Work item> Once you have read the entries, copy all of them exactly.

Provided records>
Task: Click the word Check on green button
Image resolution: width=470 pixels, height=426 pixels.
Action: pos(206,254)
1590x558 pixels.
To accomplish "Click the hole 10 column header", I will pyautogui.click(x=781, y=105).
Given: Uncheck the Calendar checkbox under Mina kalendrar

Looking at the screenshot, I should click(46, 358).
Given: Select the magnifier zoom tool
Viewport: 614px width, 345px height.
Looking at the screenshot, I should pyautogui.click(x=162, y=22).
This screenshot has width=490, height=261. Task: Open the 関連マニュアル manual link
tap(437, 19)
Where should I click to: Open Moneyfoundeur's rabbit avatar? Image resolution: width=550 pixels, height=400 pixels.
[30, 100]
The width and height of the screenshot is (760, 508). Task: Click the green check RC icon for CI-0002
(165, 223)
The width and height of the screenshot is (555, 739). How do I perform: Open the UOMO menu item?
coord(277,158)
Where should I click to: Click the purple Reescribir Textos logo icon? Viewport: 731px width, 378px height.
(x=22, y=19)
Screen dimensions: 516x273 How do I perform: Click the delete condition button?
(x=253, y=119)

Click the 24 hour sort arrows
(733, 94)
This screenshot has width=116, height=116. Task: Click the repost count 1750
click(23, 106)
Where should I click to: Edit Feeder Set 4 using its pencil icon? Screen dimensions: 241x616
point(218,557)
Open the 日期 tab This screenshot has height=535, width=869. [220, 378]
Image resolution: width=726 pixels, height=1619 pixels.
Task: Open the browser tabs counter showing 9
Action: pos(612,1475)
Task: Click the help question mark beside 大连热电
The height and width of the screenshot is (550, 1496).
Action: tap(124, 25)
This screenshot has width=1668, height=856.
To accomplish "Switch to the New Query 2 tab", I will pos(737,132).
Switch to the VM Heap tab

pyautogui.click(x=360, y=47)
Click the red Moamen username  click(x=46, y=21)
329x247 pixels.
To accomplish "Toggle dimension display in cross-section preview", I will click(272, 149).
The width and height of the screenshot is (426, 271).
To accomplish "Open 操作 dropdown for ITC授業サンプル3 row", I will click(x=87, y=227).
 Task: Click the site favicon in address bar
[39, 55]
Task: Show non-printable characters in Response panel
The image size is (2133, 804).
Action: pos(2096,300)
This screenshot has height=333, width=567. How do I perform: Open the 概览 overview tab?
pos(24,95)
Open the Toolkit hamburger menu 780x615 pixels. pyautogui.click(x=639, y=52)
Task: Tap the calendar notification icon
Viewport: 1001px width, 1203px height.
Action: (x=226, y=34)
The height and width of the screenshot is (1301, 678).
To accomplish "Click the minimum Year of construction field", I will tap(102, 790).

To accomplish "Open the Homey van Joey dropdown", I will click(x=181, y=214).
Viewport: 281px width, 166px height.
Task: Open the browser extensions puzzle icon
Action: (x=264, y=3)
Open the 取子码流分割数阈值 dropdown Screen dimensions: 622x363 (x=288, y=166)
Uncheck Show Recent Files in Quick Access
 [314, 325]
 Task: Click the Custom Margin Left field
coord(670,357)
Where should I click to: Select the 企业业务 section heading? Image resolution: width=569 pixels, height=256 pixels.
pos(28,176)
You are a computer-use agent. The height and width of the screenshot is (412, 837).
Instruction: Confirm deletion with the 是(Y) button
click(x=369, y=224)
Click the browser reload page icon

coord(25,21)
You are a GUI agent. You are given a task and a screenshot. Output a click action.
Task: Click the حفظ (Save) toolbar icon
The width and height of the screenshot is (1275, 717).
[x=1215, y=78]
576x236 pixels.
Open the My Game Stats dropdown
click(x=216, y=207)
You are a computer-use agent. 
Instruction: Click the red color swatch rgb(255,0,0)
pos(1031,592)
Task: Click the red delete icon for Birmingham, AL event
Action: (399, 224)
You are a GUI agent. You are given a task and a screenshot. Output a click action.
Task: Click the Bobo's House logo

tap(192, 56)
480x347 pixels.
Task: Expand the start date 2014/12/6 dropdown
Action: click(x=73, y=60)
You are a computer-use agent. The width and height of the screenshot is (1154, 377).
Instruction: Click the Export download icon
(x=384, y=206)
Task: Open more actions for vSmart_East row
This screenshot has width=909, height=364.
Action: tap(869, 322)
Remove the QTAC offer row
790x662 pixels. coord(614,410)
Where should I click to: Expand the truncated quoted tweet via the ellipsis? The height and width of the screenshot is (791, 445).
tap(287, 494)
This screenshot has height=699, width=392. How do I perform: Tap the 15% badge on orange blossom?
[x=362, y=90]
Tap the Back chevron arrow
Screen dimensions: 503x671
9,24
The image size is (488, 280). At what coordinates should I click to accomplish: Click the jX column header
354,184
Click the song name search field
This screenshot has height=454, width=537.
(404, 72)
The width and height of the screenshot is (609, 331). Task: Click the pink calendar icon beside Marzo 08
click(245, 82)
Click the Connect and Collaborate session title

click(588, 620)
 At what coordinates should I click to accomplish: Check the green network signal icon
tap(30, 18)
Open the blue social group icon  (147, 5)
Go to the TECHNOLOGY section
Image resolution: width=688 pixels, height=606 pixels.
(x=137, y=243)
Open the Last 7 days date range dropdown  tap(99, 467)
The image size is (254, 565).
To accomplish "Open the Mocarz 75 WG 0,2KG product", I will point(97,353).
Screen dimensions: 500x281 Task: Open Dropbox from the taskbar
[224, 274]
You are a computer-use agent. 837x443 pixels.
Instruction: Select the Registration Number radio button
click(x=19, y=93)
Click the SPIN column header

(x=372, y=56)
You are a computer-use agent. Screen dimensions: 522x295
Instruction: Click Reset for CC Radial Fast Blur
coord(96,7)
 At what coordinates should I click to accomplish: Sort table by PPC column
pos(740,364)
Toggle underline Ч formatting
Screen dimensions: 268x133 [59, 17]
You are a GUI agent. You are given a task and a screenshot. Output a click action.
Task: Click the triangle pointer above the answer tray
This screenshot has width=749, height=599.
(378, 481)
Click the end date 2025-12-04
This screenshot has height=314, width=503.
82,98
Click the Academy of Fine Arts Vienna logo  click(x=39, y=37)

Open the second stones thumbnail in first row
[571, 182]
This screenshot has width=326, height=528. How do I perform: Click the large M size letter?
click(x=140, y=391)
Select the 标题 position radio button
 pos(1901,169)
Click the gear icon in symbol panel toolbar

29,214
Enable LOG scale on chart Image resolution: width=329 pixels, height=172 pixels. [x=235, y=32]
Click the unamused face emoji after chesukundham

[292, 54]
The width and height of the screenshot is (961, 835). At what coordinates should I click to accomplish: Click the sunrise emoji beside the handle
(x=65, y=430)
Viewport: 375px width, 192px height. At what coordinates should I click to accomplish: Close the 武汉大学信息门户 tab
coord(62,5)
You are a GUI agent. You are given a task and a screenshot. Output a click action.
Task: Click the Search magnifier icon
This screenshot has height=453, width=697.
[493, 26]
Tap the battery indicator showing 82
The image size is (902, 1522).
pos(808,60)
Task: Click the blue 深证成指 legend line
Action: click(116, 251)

Task response>
Task: Click the word Check on green button
Image resolution: width=470 pixels, height=426 pixels.
Action: pos(206,254)
1590x558 pixels.
To accomplish "Click the hole 10 column header", I will pyautogui.click(x=781, y=105).
Given: Uncheck the Calendar checkbox under Mina kalendrar

Looking at the screenshot, I should click(46, 358).
Given: Select the magnifier zoom tool
Viewport: 614px width, 345px height.
Looking at the screenshot, I should pyautogui.click(x=162, y=22).
This screenshot has width=490, height=261. Task: Open the 関連マニュアル manual link
tap(437, 19)
Where should I click to: Open Moneyfoundeur's rabbit avatar? Image resolution: width=550 pixels, height=400 pixels.
[30, 100]
The width and height of the screenshot is (760, 508). Task: Click the green check RC icon for CI-0002
(165, 223)
The width and height of the screenshot is (555, 739). How do I perform: Open the UOMO menu item?
coord(277,158)
Where should I click to: Click the purple Reescribir Textos logo icon? Viewport: 731px width, 378px height.
(x=22, y=19)
Screen dimensions: 516x273 How do I perform: Click the delete condition button?
(x=253, y=119)

Click the 24 hour sort arrows
(733, 94)
This screenshot has width=116, height=116. Task: Click the repost count 1750
click(23, 106)
Where should I click to: Edit Feeder Set 4 using its pencil icon? Screen dimensions: 241x616
point(218,557)
Open the 日期 tab This screenshot has height=535, width=869. [220, 378]
Image resolution: width=726 pixels, height=1619 pixels.
Task: Open the browser tabs counter showing 9
Action: pos(612,1475)
Task: Click the help question mark beside 大连热电
The height and width of the screenshot is (550, 1496).
Action: tap(124, 25)
This screenshot has width=1668, height=856.
To accomplish "Switch to the New Query 2 tab", I will pos(737,132).
Switch to the VM Heap tab

pyautogui.click(x=360, y=47)
Click the red Moamen username  click(x=46, y=21)
329x247 pixels.
To accomplish "Toggle dimension display in cross-section preview", I will click(272, 149).
The width and height of the screenshot is (426, 271).
To accomplish "Open 操作 dropdown for ITC授業サンプル3 row", I will click(x=87, y=227).
 Task: Click the site favicon in address bar
[39, 55]
Task: Show non-printable characters in Response panel
The image size is (2133, 804).
Action: pos(2096,300)
This screenshot has height=333, width=567. How do I perform: Open the 概览 overview tab?
pos(24,95)
Open the Toolkit hamburger menu 780x615 pixels. pyautogui.click(x=639, y=52)
Task: Tap the calendar notification icon
Viewport: 1001px width, 1203px height.
Action: (x=226, y=34)
The height and width of the screenshot is (1301, 678).
To accomplish "Click the minimum Year of construction field", I will tap(102, 790).

To accomplish "Open the Homey van Joey dropdown", I will click(x=181, y=214).
Viewport: 281px width, 166px height.
Task: Open the browser extensions puzzle icon
Action: (x=264, y=3)
Open the 取子码流分割数阈值 dropdown Screen dimensions: 622x363 (x=288, y=166)
Uncheck Show Recent Files in Quick Access
 [314, 325]
 Task: Click the Custom Margin Left field
coord(670,357)
Where should I click to: Select the 企业业务 section heading? Image resolution: width=569 pixels, height=256 pixels.
pos(28,176)
You are a computer-use agent. The height and width of the screenshot is (412, 837).
Instruction: Confirm deletion with the 是(Y) button
click(x=369, y=224)
Click the browser reload page icon

coord(25,21)
You are a GUI agent. You are given a task and a screenshot. Output a click action.
Task: Click the حفظ (Save) toolbar icon
The width and height of the screenshot is (1275, 717).
[x=1215, y=78]
576x236 pixels.
Open the My Game Stats dropdown
click(x=216, y=207)
You are a computer-use agent. 
Instruction: Click the red color swatch rgb(255,0,0)
pos(1031,592)
Task: Click the red delete icon for Birmingham, AL event
Action: (399, 224)
You are a GUI agent. You are given a task and a screenshot. Output a click action.
Task: Click the Bobo's House logo

tap(192, 56)
480x347 pixels.
Task: Expand the start date 2014/12/6 dropdown
Action: click(x=73, y=60)
You are a computer-use agent. The width and height of the screenshot is (1154, 377).
Instruction: Click the Export download icon
(x=384, y=206)
Task: Open more actions for vSmart_East row
This screenshot has width=909, height=364.
Action: tap(869, 322)
Remove the QTAC offer row
790x662 pixels. coord(614,410)
Where should I click to: Expand the truncated quoted tweet via the ellipsis? The height and width of the screenshot is (791, 445).
tap(287, 494)
This screenshot has height=699, width=392. How do I perform: Tap the 15% badge on orange blossom?
[x=362, y=90]
Tap the Back chevron arrow
Screen dimensions: 503x671
9,24
The image size is (488, 280). At what coordinates should I click to accomplish: Click the jX column header
354,184
Click the song name search field
This screenshot has height=454, width=537.
(404, 72)
The width and height of the screenshot is (609, 331). Task: Click the pink calendar icon beside Marzo 08
click(245, 82)
Click the Connect and Collaborate session title

click(588, 620)
 At what coordinates should I click to accomplish: Check the green network signal icon
tap(30, 18)
Open the blue social group icon  (147, 5)
Go to the TECHNOLOGY section
Image resolution: width=688 pixels, height=606 pixels.
(x=137, y=243)
Open the Last 7 days date range dropdown  tap(99, 467)
The image size is (254, 565).
To accomplish "Open the Mocarz 75 WG 0,2KG product", I will point(97,353).
Screen dimensions: 500x281 Task: Open Dropbox from the taskbar
[224, 274]
You are a computer-use agent. 837x443 pixels.
Instruction: Select the Registration Number radio button
click(x=19, y=93)
Click the SPIN column header

(x=372, y=56)
You are a computer-use agent. Screen dimensions: 522x295
Instruction: Click Reset for CC Radial Fast Blur
coord(96,7)
 At what coordinates should I click to accomplish: Sort table by PPC column
pos(740,364)
Toggle underline Ч formatting
Screen dimensions: 268x133 [59, 17]
You are a GUI agent. You are given a task and a screenshot. Output a click action.
Task: Click the triangle pointer above the answer tray
This screenshot has width=749, height=599.
(378, 481)
Click the end date 2025-12-04
This screenshot has height=314, width=503.
82,98
Click the Academy of Fine Arts Vienna logo  click(x=39, y=37)

Open the second stones thumbnail in first row
[571, 182]
This screenshot has width=326, height=528. How do I perform: Click the large M size letter?
click(x=140, y=391)
Select the 标题 position radio button
 pos(1901,169)
Click the gear icon in symbol panel toolbar

29,214
Enable LOG scale on chart Image resolution: width=329 pixels, height=172 pixels. [x=235, y=32]
Click the unamused face emoji after chesukundham

[292, 54]
The width and height of the screenshot is (961, 835). At what coordinates should I click to accomplish: Click the sunrise emoji beside the handle
(x=65, y=430)
Viewport: 375px width, 192px height. At what coordinates should I click to accomplish: Close the 武汉大学信息门户 tab
coord(62,5)
You are a GUI agent. You are given a task and a screenshot. Output a click action.
Task: Click the Search magnifier icon
This screenshot has height=453, width=697.
[493, 26]
Tap the battery indicator showing 82
The image size is (902, 1522).
pos(808,60)
Task: Click the blue 深证成指 legend line
Action: click(116, 251)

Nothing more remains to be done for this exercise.